Goal -
In the lines running from the start of the records through the line containing "point(2033,40)", change "product title" to "product name". Give only those lines again, with nothing else altered.

Records of locating words and elements:
■ ■ ■
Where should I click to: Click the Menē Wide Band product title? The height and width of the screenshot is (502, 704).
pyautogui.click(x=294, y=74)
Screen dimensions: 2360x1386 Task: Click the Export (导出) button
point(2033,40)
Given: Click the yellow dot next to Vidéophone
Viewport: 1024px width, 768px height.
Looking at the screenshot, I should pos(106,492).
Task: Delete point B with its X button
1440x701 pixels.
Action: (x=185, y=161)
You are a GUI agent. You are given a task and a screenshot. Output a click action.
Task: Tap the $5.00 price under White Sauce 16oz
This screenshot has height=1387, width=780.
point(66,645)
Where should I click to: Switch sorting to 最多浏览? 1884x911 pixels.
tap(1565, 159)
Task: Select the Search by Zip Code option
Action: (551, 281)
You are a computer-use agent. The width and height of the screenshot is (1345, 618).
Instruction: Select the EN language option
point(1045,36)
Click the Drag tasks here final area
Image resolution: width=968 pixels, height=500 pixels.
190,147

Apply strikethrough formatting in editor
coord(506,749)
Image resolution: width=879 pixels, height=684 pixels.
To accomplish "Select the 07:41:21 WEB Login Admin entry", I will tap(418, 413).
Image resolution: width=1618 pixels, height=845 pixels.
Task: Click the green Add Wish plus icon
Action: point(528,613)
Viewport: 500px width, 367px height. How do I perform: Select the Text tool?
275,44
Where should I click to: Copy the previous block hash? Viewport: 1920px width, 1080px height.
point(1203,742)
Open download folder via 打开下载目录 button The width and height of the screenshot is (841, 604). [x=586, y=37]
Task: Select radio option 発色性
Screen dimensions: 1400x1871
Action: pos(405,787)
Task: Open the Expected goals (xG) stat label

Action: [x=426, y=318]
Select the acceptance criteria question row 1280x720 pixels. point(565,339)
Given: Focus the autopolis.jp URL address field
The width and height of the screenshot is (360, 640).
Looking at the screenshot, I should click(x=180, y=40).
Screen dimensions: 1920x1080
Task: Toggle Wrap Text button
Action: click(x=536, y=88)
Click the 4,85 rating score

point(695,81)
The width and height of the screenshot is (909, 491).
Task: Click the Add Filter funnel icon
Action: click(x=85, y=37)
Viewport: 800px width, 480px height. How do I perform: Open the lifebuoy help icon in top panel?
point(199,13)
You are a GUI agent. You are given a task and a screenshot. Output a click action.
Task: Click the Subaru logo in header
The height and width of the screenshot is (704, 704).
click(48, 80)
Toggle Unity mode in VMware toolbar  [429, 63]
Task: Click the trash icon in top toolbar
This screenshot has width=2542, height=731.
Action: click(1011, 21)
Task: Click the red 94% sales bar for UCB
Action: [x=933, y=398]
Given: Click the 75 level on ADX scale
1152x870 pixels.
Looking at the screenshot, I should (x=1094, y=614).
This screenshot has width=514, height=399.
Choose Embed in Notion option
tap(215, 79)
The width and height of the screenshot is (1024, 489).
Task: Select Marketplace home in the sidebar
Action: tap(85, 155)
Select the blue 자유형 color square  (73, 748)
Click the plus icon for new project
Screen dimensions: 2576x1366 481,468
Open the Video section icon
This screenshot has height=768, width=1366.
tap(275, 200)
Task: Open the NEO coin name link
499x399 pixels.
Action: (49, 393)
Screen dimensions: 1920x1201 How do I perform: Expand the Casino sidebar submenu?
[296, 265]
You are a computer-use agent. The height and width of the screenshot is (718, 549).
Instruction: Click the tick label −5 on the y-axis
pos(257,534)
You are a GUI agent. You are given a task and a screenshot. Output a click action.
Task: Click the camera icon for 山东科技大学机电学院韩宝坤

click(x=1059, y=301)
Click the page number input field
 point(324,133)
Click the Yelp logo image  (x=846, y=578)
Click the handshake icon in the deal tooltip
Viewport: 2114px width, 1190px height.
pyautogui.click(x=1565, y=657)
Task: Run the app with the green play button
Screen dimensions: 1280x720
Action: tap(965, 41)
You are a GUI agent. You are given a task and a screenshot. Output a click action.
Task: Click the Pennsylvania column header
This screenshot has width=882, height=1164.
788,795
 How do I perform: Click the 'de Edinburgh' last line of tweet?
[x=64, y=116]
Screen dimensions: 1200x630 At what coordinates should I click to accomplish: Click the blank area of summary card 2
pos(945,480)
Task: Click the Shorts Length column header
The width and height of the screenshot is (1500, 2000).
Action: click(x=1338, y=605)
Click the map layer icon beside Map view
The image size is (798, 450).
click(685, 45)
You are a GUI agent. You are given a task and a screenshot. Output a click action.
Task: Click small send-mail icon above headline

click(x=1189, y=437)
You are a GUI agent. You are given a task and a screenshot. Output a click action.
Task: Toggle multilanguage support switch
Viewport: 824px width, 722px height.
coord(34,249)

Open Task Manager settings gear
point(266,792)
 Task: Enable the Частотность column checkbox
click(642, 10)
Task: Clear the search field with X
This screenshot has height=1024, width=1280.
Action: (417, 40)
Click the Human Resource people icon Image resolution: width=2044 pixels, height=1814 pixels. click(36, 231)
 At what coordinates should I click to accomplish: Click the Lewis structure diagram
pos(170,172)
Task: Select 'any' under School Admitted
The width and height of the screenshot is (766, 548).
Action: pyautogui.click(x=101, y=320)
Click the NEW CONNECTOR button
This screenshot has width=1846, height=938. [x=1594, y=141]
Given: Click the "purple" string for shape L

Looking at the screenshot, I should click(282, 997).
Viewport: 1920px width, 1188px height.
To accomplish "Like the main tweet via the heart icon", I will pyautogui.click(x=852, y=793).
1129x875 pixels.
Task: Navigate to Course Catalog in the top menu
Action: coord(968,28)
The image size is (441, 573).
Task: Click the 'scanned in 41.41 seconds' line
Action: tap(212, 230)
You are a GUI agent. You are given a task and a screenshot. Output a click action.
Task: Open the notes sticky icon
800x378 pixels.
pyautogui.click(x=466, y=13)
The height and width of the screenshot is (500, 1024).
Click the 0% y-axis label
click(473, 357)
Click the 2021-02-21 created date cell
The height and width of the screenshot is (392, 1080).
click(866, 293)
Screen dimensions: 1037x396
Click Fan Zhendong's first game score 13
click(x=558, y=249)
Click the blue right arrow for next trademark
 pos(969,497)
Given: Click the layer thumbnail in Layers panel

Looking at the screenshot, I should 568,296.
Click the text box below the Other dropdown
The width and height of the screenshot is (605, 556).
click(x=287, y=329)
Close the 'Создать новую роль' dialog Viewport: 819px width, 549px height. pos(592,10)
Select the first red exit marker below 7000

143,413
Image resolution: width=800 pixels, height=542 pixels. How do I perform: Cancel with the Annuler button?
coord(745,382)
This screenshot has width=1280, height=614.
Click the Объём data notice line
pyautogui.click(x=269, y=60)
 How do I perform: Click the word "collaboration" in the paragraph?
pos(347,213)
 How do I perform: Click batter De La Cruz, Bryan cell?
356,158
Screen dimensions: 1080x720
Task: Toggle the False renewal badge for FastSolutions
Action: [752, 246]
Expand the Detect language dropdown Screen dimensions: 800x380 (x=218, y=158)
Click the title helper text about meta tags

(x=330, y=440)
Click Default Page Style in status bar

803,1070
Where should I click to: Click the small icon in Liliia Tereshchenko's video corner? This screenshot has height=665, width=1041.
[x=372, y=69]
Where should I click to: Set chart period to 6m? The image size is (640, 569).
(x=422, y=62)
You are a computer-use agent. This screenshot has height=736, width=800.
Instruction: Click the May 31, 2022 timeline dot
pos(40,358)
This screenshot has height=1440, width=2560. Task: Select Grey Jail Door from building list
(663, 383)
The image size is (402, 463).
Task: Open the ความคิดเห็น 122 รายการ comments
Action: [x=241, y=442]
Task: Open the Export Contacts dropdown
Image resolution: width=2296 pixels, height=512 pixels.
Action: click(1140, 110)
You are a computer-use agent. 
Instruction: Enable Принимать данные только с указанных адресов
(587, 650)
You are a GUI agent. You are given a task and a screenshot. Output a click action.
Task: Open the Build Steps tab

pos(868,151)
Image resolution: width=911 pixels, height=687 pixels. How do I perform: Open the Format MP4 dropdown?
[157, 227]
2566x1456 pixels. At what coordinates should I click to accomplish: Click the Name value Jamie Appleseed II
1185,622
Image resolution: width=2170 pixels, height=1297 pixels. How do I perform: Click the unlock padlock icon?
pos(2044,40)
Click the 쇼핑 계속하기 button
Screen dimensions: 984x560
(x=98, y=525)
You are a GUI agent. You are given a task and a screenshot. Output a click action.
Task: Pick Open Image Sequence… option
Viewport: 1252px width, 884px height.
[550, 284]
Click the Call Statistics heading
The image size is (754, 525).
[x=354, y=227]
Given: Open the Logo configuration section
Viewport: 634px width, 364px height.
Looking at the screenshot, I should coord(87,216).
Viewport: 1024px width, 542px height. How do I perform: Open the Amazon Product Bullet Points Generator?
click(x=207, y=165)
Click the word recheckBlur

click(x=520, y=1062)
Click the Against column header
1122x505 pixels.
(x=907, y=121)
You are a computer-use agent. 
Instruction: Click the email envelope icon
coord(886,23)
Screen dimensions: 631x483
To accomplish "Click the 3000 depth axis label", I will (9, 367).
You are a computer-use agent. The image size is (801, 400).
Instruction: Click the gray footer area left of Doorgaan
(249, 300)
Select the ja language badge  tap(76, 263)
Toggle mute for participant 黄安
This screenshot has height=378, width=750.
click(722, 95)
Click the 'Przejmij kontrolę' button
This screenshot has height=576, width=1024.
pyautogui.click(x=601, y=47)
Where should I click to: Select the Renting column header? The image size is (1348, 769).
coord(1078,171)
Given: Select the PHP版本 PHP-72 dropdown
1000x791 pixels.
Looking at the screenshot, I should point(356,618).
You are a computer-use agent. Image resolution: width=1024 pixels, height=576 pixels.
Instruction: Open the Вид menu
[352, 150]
■ ■ ■
The response -
Where should I click to: Click the Menē Wide Band product name? The height and width of the screenshot is (502, 704).
pyautogui.click(x=294, y=74)
Screen dimensions: 2360x1386 Task: Click the Export (导出) button
point(2033,40)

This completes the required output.